Após ser atingido por duas caixas, dentro de uma loja da Ricardo Eletro, e sofrer traumatismo craniano, um morador de Muriaé, na Zona da Mata mineira, será indenizado. O cliente ganhou na Justiça o direito a receber R$ 8 mil por danos morais. A decisão da 13ª Câmara Cível do Tribunal de Justiça de Minas Gerais (TJMG) foi divulgada nesta quarta-feira (27).
 
Segundo o TJMG, informações do Boletim de Ocorrência indicam que o acidente ocorreu no dia 28 de outubro de 2010. No momento em que estava no interior do prédio, Mishell foi atingido por duas caixas relativamente pesadas, que caíram do terceiro andar pelo vão aberto da loja. O homem ficou desacordado, sofreu traumatismo craniano, trauma nas costas e coluna, além de dores generalizadas, sendo encaminhado ao hospital São Paulo, onde passou por exames. Depois do episódio, ele entrou com uma ação por danos materiais, estéticos e morais, na 2ª Vara Cível de Muriaé.
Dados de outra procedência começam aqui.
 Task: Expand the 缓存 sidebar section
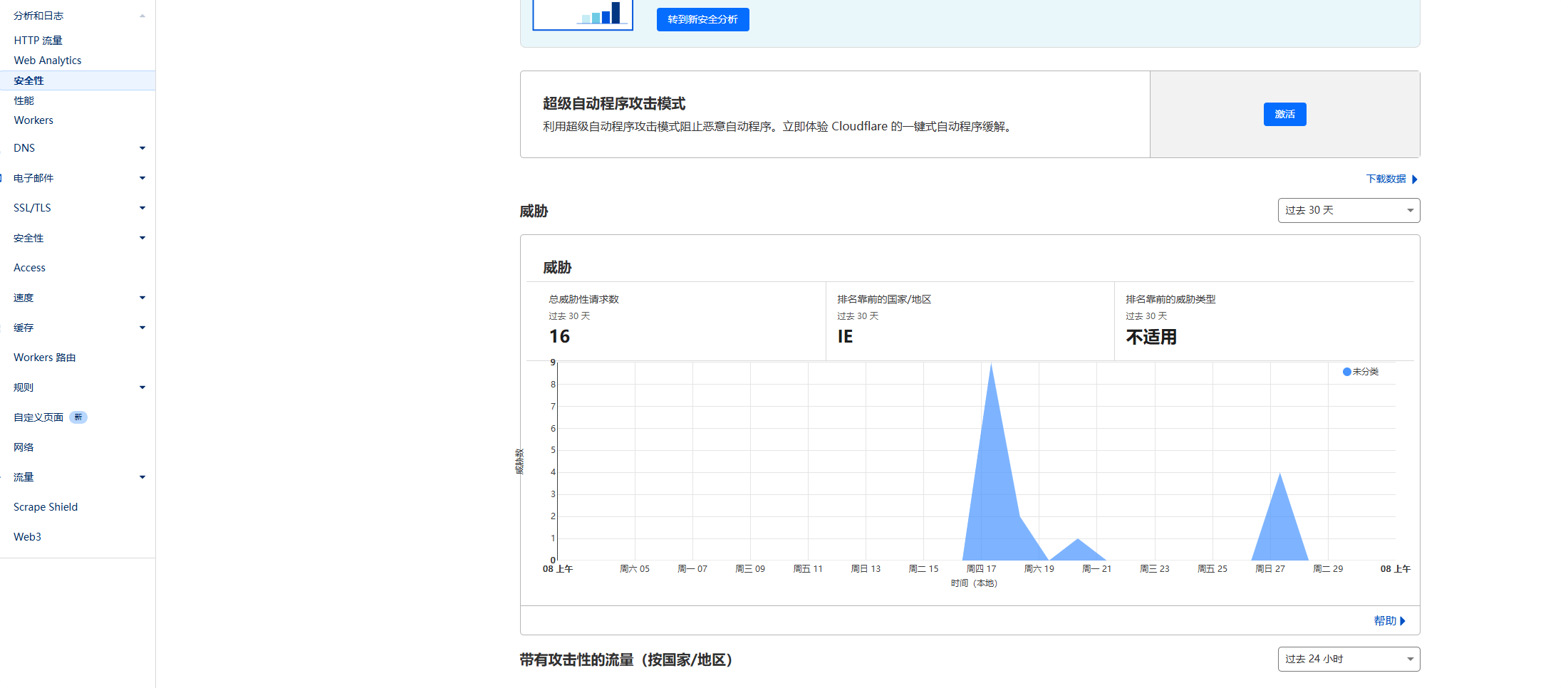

O juiz da Primeira Instância, Marcelo Picanço de Andrade Von Held, julgou parcialmente procedente os pedidos de Mishell e condenou a Ricardo Eletro a pagar R$ 8 mil reais por danos morais.
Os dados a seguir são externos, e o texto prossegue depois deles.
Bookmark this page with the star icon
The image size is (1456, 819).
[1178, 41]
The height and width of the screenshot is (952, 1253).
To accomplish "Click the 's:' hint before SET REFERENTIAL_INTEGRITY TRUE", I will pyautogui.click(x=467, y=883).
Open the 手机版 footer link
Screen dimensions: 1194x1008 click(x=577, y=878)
Indignada com a decisão, a loja recorreu ao Tribunal de Justiça, sustentando que o fato era apenas simples aborrecimento e, ainda, que o valor de indenização é exorbitante e desproporcional. O desembargador Luiz Carlos Gomes da Mata, relator do recurso, não atendeu aos pedidos da loja.

“Nessa análise, não tenho dúvida quanto ao fato do acidente ter ocorrido no interior da loja, na medida em que, restou comprovado nos autos, que o autor foi atingido na cabeça por caixas que despencaram do terceiro andar do edifício”, afirmou o relator.
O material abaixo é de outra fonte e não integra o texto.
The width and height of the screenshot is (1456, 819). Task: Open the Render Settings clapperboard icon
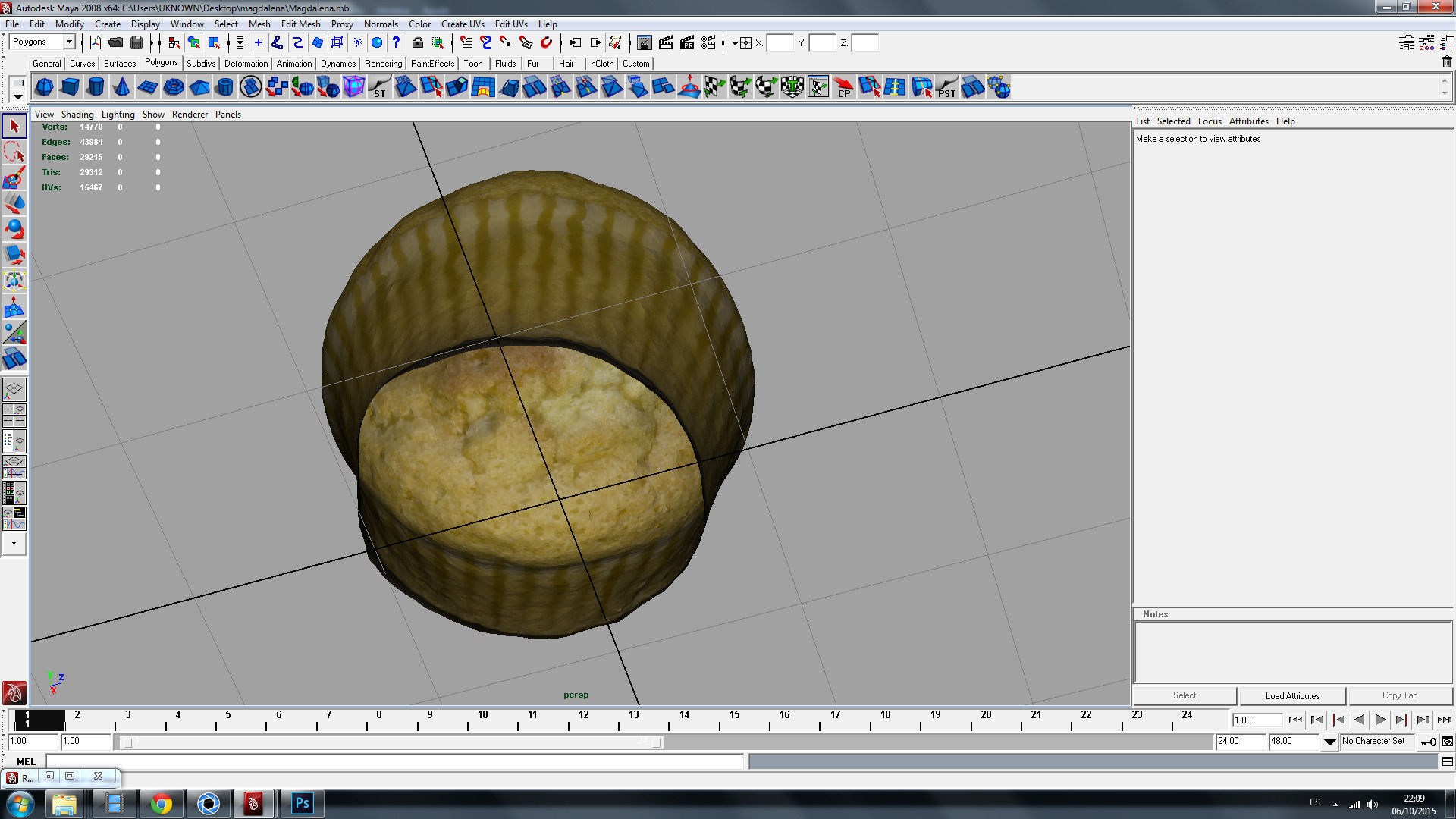707,42
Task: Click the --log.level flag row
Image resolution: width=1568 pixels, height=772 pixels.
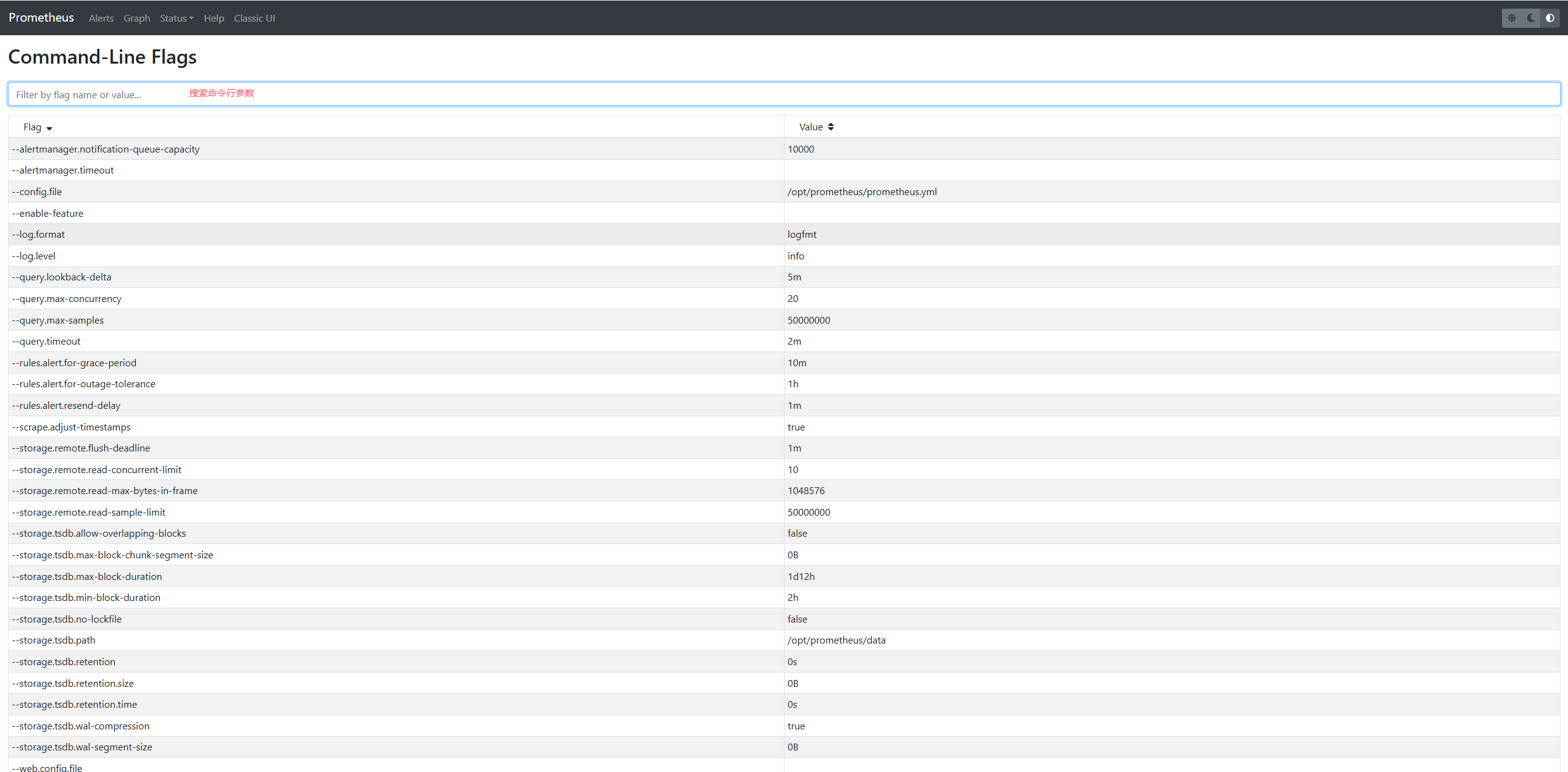Action: click(x=34, y=256)
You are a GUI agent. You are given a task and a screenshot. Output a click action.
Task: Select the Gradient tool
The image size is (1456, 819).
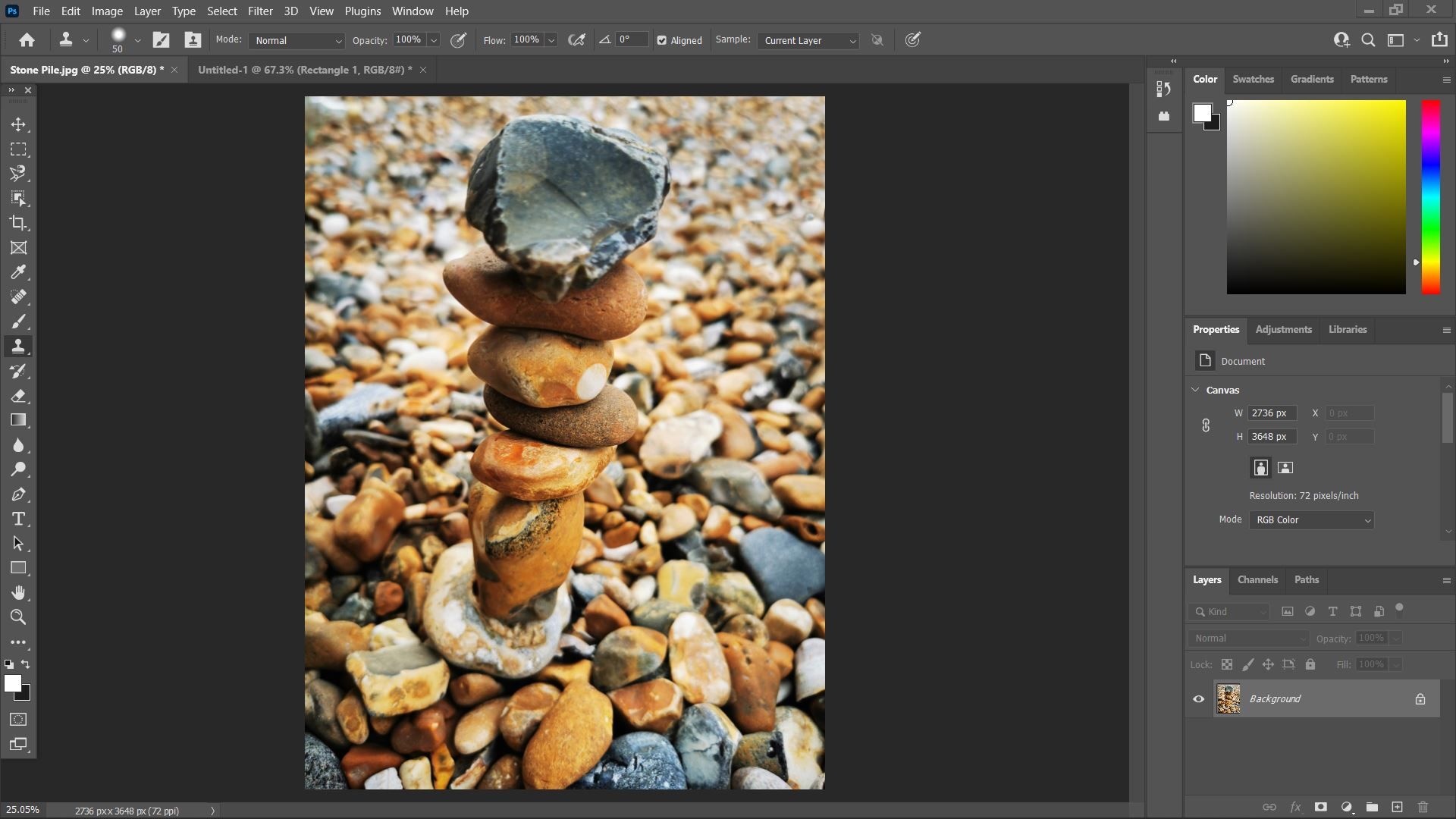18,420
Sobre o dano moral, o desembargador ainda continuou: “A meu juízo, o dano moral está plenamente configurado. A alegação da loja do fato se tratar de mero aborrecimento chega a ser patética, na medida em que, o mero aborrecimento é aquele que não traz qualquer consequência ou alteração na normalidade dos fatos, constituindo-se em uma situação corriqueira e passível de ocorrer no dia-a-dia das pessoas. E nessa análise, não se pode dizer que o fato de uma pessoa ser atingida por caixas no interior de uma loja, inclusive com atendimento médico e desfalecimento, possa se constituir em um fato corriqueiro”, concluiu. Sendo assim, o relator manteve a decisão da Primeira Instância e teve o voto acompanhado pelos desembargadores José de Carvalho Barbosa e Newton Teixeira Carvalho.